**RECORDS SHOWN:**
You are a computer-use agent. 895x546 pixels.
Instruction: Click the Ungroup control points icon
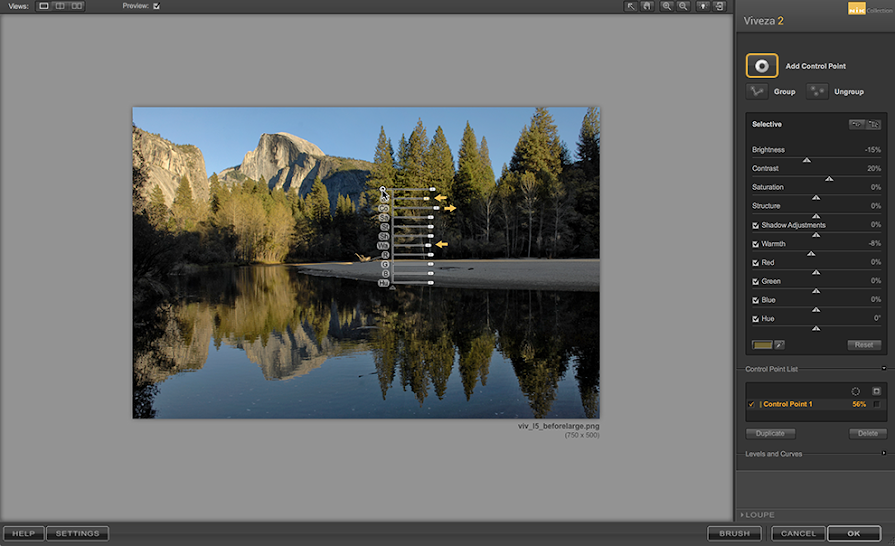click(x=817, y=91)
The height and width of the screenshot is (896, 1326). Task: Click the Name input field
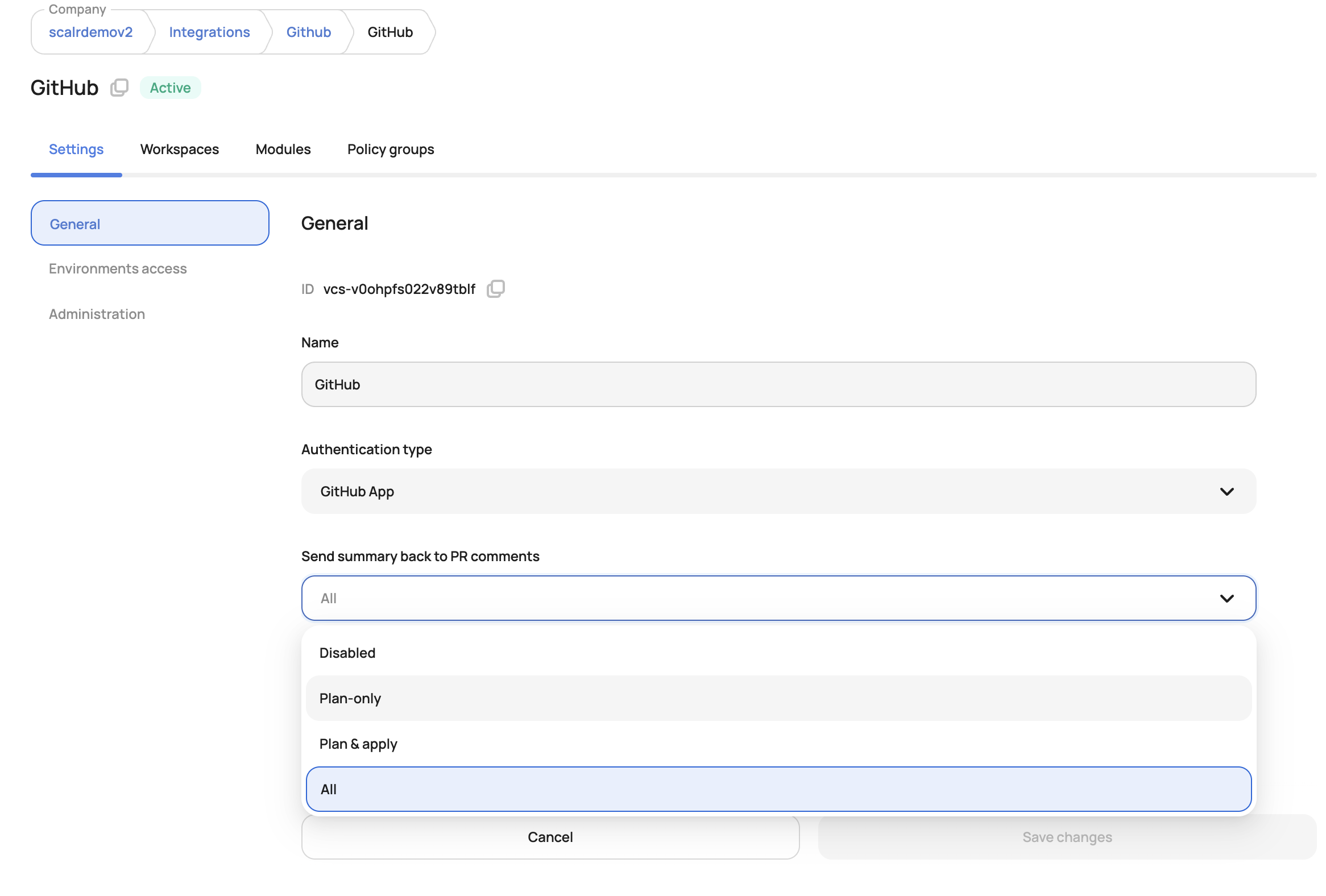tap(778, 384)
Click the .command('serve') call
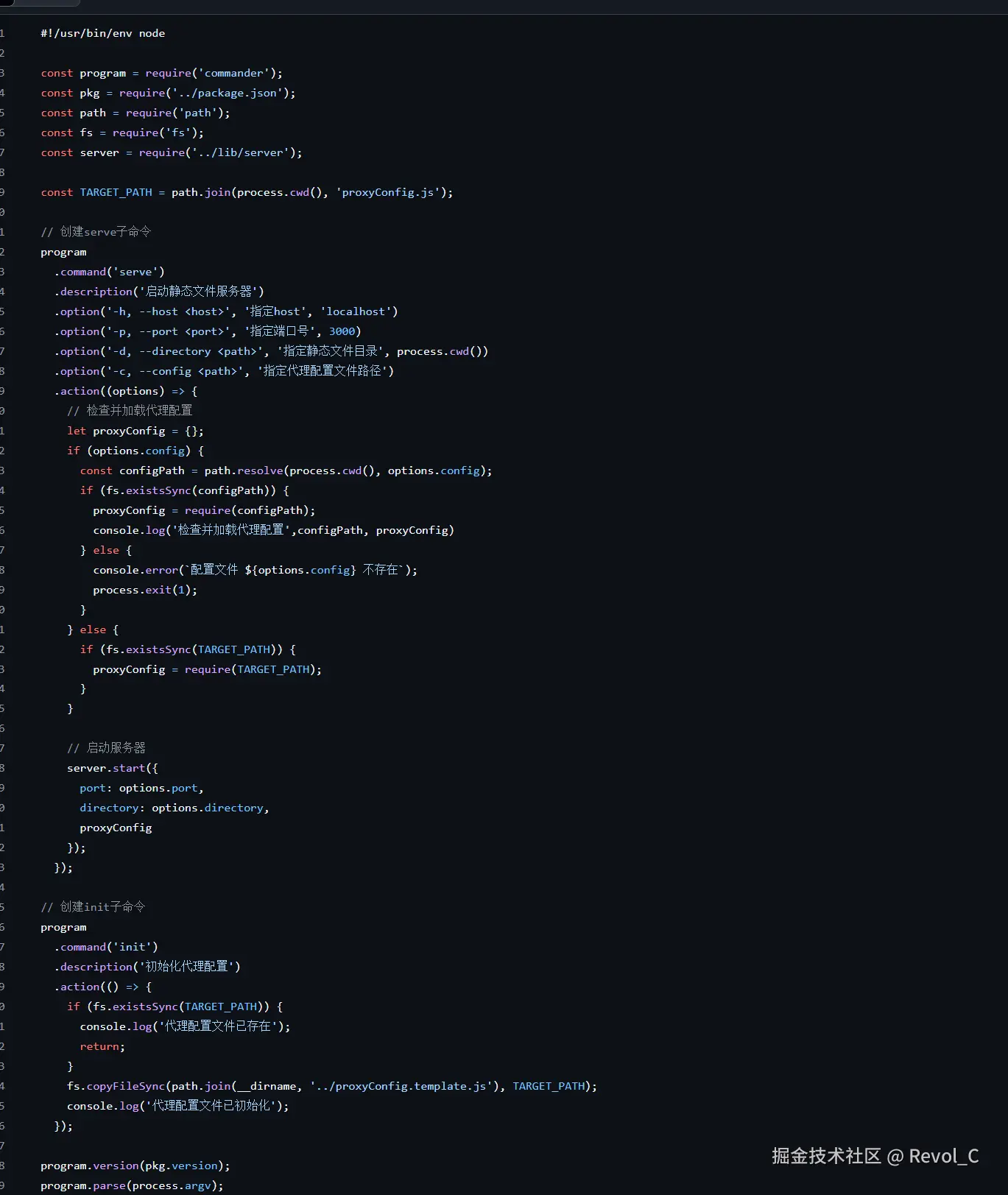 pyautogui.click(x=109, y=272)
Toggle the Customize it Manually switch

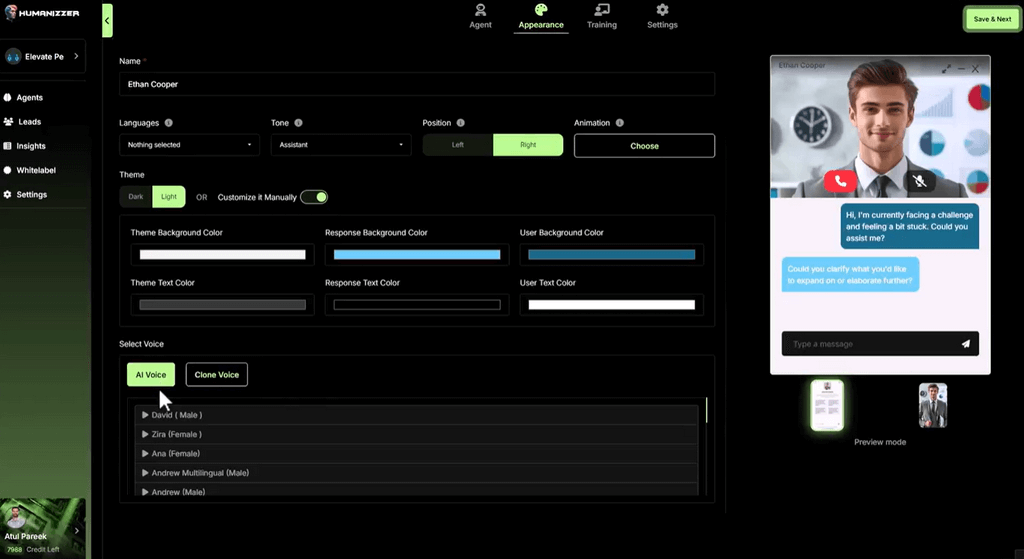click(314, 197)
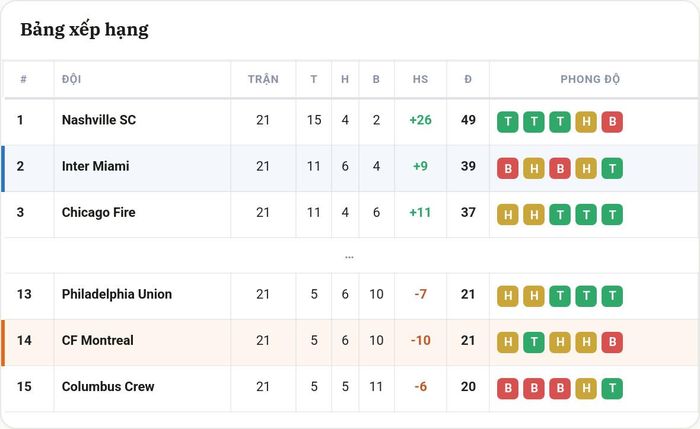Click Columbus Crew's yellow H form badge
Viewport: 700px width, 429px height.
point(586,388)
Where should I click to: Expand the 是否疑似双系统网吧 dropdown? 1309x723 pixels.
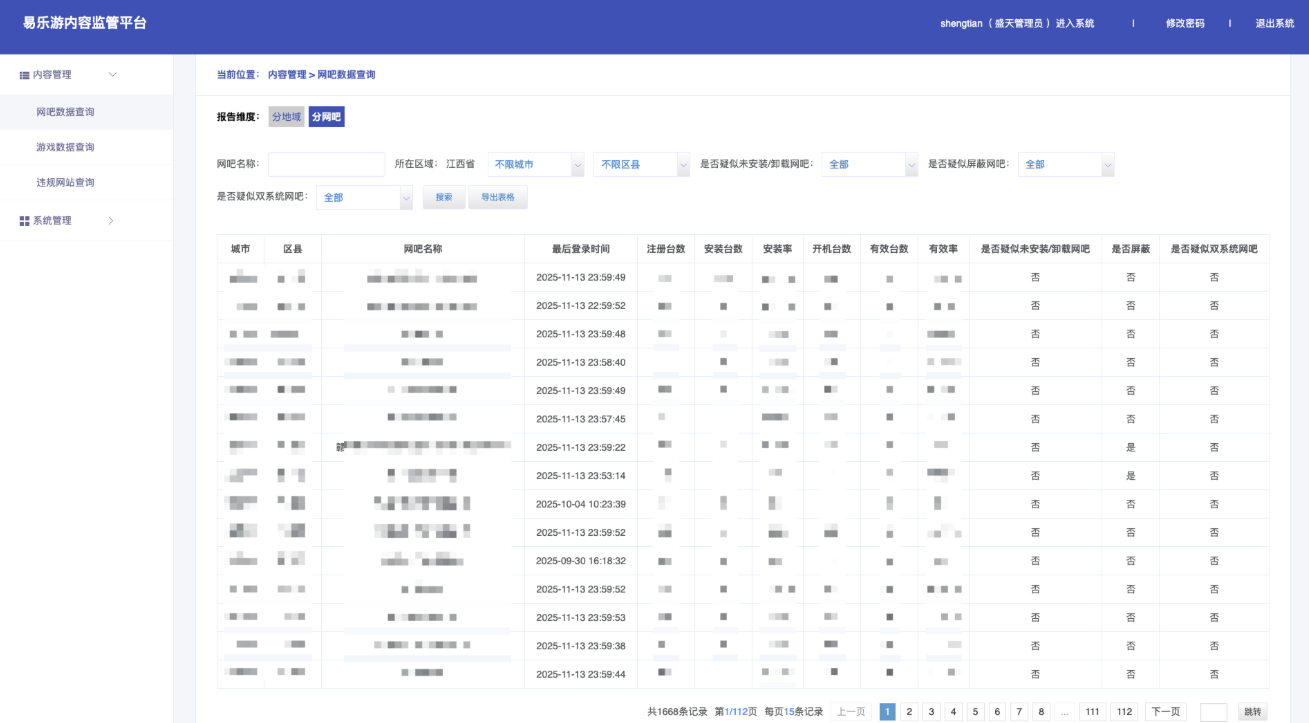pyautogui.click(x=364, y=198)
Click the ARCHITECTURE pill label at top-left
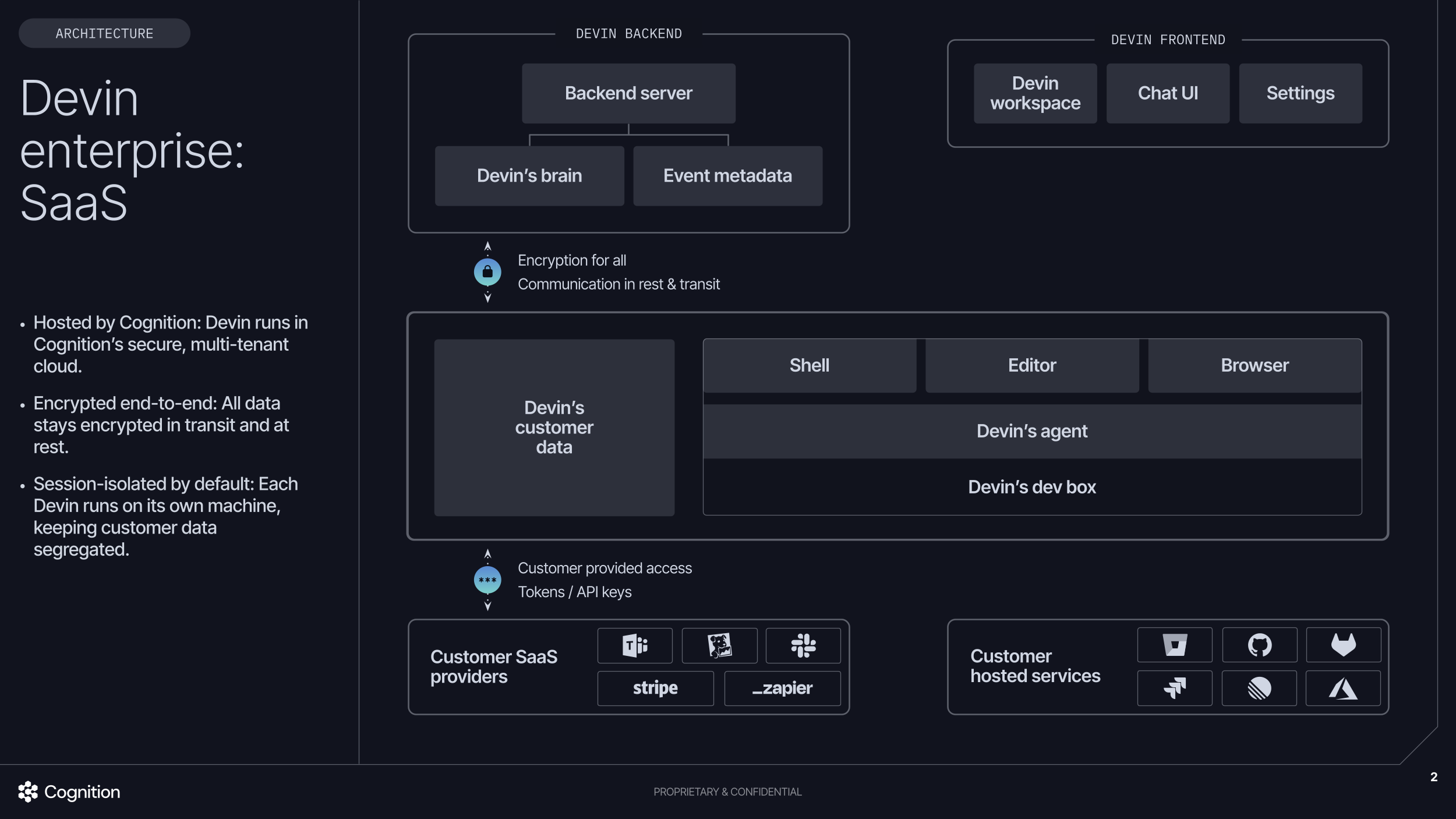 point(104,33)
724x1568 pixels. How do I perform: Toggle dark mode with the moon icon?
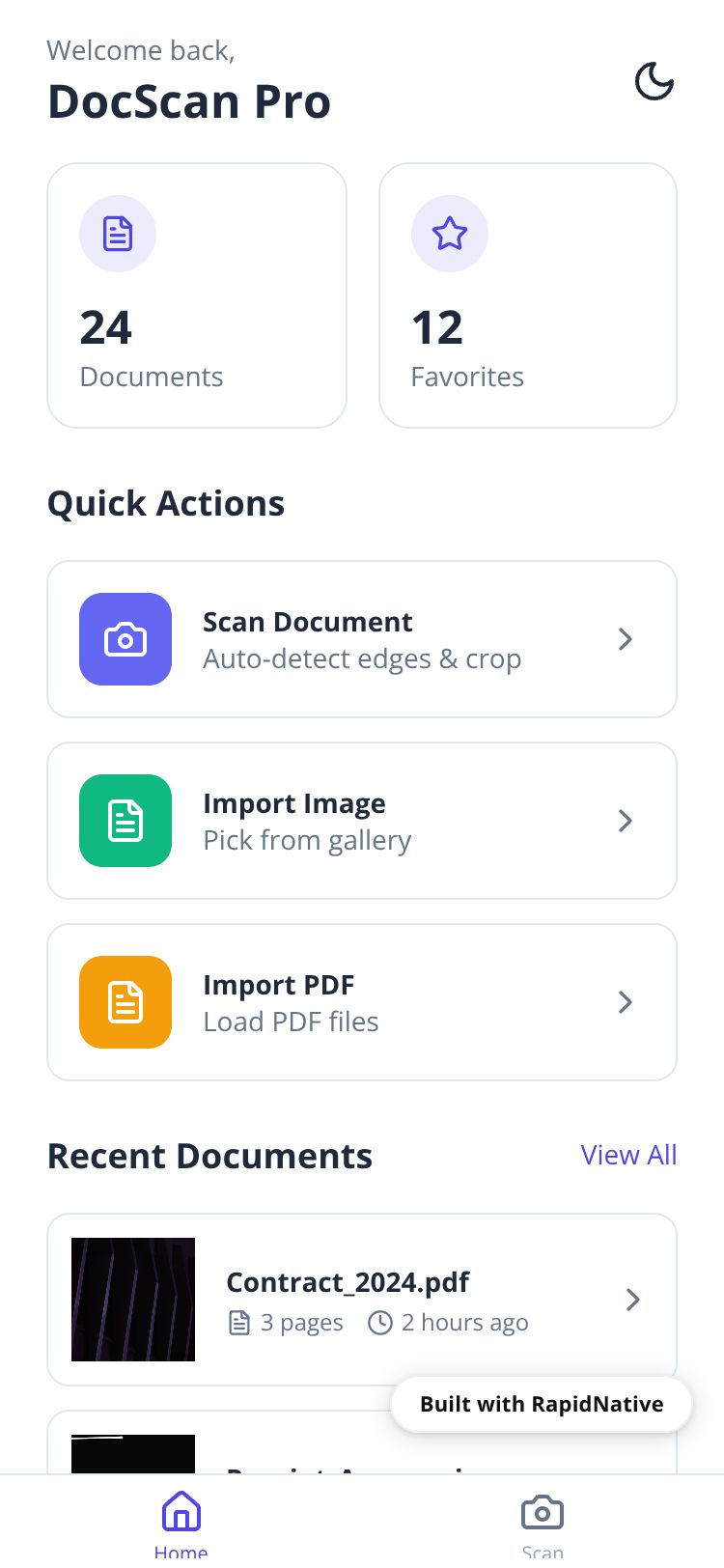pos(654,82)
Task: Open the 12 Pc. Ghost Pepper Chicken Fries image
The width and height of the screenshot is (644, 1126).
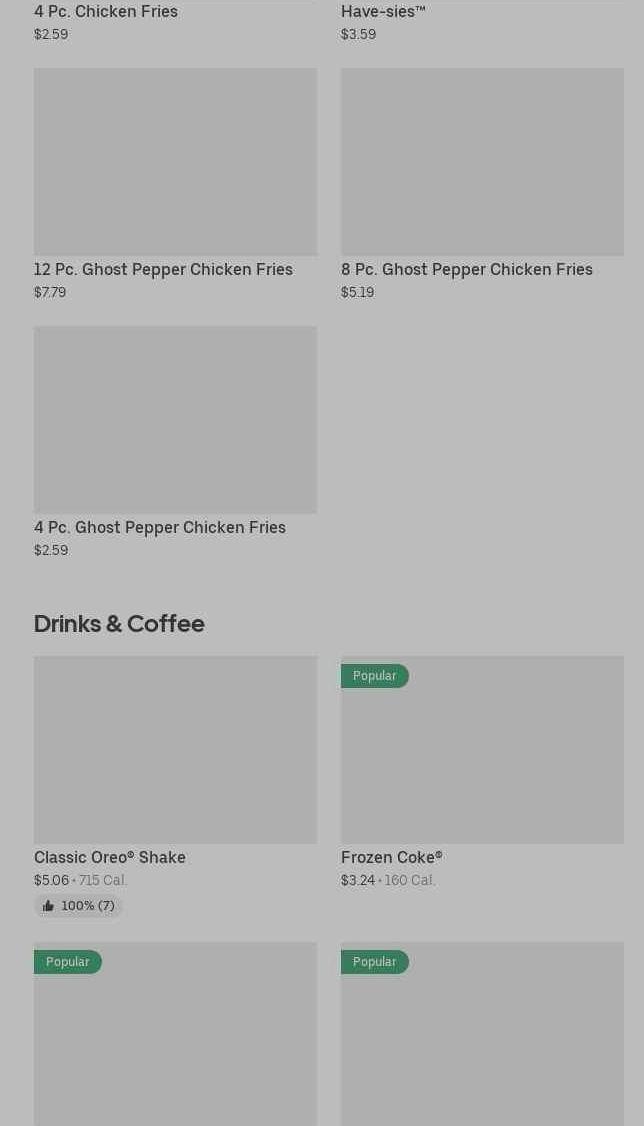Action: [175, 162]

**STATED PROBLEM:** Give the lines above as a numbered list, starting at the line that contains "724x1568 pixels. How" and continuing through the final line, with blank lines skipped. Leave the pictures out of the answer.

**SOLUTION TO THIS TASK:**
1. 724x1568 pixels. How do I perform: Toggle dark mode with the moon icon?
2. pos(654,82)
3. Task: Open the 12 Pc. Ghost Pepper Chicken Fries image
4. The width and height of the screenshot is (644, 1126).
5. Action: [175, 162]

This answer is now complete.